STATED TASK: In the lines running from the one containing "Task: Click the printer icon in the sidebar" through the one containing "Screen dimensions: 725x597 click(268, 467)", change "GUI agent" to "computer-use agent" and give those lines back with nothing else altered.

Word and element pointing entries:
## start

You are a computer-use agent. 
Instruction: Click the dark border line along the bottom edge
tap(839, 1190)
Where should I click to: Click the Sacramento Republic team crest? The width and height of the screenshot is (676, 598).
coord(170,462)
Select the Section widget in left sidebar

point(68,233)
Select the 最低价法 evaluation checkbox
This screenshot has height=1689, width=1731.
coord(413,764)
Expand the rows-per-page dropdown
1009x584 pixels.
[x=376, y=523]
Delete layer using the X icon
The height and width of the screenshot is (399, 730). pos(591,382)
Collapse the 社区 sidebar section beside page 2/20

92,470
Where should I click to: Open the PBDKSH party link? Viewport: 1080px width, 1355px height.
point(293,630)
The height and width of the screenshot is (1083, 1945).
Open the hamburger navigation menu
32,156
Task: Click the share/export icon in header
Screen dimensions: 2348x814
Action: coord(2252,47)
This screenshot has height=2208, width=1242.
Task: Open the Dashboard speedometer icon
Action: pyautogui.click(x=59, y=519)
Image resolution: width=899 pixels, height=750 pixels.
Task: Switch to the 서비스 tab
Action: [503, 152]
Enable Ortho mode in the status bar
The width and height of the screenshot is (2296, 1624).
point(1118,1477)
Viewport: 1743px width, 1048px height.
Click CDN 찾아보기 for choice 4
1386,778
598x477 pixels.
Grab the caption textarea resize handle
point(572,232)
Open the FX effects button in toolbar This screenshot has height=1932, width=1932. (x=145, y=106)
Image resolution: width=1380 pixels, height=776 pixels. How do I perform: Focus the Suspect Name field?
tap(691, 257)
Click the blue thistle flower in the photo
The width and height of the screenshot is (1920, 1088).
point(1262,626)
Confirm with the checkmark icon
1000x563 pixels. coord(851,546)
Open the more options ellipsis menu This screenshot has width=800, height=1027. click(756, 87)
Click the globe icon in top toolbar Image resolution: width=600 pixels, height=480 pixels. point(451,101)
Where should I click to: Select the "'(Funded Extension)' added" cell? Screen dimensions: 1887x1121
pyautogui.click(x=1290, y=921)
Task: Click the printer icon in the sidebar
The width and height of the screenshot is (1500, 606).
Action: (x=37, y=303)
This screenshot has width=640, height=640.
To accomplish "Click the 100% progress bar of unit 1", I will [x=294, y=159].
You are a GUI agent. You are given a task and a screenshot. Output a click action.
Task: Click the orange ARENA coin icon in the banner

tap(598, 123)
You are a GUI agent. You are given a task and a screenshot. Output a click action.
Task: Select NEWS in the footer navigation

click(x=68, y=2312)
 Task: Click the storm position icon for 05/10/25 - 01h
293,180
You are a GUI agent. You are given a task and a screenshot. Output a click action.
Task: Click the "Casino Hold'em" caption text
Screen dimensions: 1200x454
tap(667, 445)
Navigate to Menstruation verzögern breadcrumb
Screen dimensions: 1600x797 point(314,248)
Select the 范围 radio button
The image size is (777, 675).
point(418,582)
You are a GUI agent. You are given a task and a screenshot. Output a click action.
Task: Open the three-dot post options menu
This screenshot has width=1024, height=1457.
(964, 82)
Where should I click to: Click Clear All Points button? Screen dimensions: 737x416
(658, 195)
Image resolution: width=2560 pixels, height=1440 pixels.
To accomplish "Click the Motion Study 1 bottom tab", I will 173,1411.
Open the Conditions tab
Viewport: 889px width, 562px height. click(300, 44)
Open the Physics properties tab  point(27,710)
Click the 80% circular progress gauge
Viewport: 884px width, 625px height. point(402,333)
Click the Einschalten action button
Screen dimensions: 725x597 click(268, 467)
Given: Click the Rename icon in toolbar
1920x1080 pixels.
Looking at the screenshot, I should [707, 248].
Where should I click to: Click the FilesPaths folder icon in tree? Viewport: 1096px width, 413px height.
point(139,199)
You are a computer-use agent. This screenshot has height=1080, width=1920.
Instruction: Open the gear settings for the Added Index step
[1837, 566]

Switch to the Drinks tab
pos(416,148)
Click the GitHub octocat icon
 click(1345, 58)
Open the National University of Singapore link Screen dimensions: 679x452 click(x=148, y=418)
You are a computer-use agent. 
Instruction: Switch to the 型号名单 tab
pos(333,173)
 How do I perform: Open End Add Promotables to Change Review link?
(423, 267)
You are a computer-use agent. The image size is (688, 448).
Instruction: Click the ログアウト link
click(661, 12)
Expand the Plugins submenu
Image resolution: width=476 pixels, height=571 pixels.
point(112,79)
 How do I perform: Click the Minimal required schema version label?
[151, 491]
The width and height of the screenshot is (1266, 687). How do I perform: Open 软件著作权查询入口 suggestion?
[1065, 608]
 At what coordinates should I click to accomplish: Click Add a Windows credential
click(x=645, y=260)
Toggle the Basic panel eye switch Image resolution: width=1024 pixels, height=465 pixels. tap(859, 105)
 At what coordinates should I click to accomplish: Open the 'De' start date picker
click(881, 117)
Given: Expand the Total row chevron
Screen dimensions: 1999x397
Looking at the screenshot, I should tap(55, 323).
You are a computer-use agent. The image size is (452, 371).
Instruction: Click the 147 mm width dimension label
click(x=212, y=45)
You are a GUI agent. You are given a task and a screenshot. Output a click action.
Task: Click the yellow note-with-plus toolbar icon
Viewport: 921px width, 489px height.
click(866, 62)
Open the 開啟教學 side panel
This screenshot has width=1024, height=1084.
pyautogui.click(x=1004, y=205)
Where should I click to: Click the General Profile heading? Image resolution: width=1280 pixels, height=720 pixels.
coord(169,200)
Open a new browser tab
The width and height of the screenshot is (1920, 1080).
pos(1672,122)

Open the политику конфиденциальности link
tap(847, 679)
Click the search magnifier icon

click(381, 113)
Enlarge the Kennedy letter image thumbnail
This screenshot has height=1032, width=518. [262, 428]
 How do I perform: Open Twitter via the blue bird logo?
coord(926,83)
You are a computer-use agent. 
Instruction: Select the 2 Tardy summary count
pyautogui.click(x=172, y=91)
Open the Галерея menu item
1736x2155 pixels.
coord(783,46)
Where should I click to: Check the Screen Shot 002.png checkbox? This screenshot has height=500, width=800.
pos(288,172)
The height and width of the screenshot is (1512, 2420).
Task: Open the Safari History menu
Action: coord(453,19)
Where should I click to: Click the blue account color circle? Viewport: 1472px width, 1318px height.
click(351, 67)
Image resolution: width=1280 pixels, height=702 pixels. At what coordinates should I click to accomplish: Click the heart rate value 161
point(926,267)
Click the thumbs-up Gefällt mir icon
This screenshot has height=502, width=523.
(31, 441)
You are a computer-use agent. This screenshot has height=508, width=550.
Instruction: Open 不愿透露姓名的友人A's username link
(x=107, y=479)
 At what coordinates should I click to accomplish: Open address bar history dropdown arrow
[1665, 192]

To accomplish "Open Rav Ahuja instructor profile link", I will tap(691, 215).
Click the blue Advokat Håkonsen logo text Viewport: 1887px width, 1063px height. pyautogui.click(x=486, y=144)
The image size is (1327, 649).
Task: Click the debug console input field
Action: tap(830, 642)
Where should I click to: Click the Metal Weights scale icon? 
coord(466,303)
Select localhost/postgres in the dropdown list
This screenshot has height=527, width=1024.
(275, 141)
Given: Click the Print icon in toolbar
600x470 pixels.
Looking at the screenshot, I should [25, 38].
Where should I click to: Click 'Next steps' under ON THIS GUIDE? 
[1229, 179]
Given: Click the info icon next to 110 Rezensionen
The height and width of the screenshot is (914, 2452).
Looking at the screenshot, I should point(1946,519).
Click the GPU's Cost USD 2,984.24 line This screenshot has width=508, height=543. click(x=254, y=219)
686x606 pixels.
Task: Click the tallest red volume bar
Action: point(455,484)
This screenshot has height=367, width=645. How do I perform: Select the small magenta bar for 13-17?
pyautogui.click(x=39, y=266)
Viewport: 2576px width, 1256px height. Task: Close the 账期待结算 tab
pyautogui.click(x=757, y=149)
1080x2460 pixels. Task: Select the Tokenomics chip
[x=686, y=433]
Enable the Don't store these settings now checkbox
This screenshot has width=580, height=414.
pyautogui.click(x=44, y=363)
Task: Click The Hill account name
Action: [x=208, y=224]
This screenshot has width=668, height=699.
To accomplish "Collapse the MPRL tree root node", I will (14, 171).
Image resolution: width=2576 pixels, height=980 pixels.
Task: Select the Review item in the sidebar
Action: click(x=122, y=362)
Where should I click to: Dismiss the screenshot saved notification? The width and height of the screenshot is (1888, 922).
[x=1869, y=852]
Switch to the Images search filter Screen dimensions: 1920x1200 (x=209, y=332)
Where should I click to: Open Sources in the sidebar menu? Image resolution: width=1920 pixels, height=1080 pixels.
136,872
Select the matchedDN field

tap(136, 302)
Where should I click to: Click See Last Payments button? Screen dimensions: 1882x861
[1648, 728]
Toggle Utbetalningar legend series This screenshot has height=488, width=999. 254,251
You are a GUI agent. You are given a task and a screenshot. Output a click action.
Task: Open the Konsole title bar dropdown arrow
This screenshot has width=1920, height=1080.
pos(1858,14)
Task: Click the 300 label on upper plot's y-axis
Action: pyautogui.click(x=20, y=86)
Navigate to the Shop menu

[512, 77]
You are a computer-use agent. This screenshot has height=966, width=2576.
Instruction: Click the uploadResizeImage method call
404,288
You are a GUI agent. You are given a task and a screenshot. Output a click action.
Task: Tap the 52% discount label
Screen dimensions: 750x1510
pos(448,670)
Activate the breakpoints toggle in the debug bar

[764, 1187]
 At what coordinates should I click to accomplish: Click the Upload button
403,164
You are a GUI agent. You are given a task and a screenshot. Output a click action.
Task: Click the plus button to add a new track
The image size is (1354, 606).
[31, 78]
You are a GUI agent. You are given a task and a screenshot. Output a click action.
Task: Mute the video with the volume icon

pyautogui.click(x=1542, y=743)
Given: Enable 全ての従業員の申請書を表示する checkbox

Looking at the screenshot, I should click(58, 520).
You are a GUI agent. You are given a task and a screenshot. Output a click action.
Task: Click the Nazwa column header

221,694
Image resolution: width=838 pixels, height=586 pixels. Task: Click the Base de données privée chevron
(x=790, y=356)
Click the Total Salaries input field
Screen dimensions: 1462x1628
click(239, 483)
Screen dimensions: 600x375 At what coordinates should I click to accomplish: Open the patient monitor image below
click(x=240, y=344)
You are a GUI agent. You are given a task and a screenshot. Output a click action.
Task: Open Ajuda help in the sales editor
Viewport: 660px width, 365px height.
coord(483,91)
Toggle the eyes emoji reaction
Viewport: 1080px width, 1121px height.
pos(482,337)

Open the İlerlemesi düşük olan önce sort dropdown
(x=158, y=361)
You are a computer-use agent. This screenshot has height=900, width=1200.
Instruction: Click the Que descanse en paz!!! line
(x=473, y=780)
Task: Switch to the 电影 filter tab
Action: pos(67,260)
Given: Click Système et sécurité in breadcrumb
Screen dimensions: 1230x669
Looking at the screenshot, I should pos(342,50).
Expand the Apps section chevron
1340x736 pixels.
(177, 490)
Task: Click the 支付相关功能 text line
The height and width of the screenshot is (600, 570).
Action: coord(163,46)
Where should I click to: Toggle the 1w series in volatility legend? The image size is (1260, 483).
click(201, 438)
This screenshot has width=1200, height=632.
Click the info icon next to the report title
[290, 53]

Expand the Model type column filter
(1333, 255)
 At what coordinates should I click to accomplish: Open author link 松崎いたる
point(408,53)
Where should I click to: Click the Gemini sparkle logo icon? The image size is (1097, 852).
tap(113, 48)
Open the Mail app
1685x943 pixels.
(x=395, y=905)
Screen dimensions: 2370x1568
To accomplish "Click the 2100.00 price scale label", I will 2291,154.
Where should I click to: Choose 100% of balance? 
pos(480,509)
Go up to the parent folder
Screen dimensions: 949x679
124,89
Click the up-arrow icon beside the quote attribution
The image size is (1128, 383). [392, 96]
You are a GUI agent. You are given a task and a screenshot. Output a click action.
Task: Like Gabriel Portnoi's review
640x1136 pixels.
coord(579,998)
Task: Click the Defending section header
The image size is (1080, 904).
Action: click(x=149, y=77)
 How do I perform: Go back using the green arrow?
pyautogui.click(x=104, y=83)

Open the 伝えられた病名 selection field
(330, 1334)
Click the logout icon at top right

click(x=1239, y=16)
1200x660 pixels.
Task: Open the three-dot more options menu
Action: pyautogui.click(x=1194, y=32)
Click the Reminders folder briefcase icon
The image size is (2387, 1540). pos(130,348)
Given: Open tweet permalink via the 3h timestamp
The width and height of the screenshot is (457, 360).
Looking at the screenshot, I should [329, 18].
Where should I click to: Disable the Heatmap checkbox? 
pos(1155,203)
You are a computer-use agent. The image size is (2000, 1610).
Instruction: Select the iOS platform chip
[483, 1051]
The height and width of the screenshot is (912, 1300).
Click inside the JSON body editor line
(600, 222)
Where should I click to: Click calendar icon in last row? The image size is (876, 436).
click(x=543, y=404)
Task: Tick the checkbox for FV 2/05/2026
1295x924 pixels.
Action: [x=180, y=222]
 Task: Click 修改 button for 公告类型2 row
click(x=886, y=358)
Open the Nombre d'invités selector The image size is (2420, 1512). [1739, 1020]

## end

CORRECT ANSWER:
Task: Click the printer icon in the sidebar
The width and height of the screenshot is (1500, 606).
Action: (x=37, y=303)
This screenshot has width=640, height=640.
To accomplish "Click the 100% progress bar of unit 1", I will [x=294, y=159].
You are a computer-use agent. You are given a task and a screenshot. Output a click action.
Task: Click the orange ARENA coin icon in the banner

tap(598, 123)
You are a computer-use agent. You are given a task and a screenshot. Output a click action.
Task: Select NEWS in the footer navigation

click(x=68, y=2312)
 Task: Click the storm position icon for 05/10/25 - 01h
293,180
You are a computer-use agent. You are given a task and a screenshot. Output a click action.
Task: Click the "Casino Hold'em" caption text
Screen dimensions: 1200x454
tap(667, 445)
Navigate to Menstruation verzögern breadcrumb
Screen dimensions: 1600x797 point(314,248)
Select the 范围 radio button
The image size is (777, 675).
point(418,582)
You are a computer-use agent. You are given a task and a screenshot. Output a click action.
Task: Open the three-dot post options menu
This screenshot has width=1024, height=1457.
(964, 82)
Where should I click to: Click Clear All Points button? Screen dimensions: 737x416
(658, 195)
Image resolution: width=2560 pixels, height=1440 pixels.
To accomplish "Click the Motion Study 1 bottom tab", I will 173,1411.
Open the Conditions tab
Viewport: 889px width, 562px height. click(300, 44)
Open the Physics properties tab  point(27,710)
Click the 80% circular progress gauge
Viewport: 884px width, 625px height. point(402,333)
Click the Einschalten action button
Screen dimensions: 725x597 click(268, 467)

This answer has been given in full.